§ **PROBLEM**
For each line of the data that includes the word "computer", copy the line.

Stored items
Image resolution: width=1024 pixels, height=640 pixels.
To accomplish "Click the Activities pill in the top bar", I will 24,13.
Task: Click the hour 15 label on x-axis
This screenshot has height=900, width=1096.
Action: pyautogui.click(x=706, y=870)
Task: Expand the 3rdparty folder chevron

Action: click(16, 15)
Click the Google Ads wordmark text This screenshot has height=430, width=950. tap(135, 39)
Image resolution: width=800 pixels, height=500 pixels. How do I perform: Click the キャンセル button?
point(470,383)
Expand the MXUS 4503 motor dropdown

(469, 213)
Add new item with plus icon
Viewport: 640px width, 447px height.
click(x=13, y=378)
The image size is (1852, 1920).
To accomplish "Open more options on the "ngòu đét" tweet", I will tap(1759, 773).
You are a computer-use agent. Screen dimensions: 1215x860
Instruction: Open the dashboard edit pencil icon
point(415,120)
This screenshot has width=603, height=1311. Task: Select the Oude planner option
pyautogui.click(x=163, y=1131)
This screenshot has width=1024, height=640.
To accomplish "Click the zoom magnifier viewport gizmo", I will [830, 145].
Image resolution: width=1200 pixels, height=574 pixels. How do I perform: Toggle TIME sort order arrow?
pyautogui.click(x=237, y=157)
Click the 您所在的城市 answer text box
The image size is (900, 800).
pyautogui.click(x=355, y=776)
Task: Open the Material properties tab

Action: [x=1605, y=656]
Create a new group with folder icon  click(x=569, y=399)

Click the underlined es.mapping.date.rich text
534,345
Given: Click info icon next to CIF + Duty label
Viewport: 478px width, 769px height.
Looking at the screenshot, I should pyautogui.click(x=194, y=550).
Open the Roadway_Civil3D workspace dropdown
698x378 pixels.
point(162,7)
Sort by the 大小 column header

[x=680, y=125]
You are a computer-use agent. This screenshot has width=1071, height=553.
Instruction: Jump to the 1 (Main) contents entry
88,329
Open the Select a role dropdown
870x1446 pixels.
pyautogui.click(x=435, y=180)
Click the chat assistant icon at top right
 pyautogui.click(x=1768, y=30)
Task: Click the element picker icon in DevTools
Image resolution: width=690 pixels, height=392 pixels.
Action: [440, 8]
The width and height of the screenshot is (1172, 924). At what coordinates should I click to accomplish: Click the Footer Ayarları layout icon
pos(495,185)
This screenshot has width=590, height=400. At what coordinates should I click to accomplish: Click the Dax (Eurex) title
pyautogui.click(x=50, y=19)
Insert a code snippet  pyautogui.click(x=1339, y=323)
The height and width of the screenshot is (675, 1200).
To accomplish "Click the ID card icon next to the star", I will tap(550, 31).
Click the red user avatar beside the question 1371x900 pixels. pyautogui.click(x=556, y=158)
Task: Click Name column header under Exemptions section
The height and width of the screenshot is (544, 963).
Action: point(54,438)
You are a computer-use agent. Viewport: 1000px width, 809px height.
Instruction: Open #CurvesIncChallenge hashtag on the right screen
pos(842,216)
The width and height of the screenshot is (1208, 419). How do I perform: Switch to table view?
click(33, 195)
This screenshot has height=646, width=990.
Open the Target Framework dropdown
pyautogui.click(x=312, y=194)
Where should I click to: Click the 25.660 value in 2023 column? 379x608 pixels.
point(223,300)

§ **RESPONSE BOX**
You are a computer-use agent. Screen dimensions: 1215x860
You are a computer-use agent. This screenshot has width=1071, height=553.
You are a computer-use agent. Viewport: 1000px width, 809px height.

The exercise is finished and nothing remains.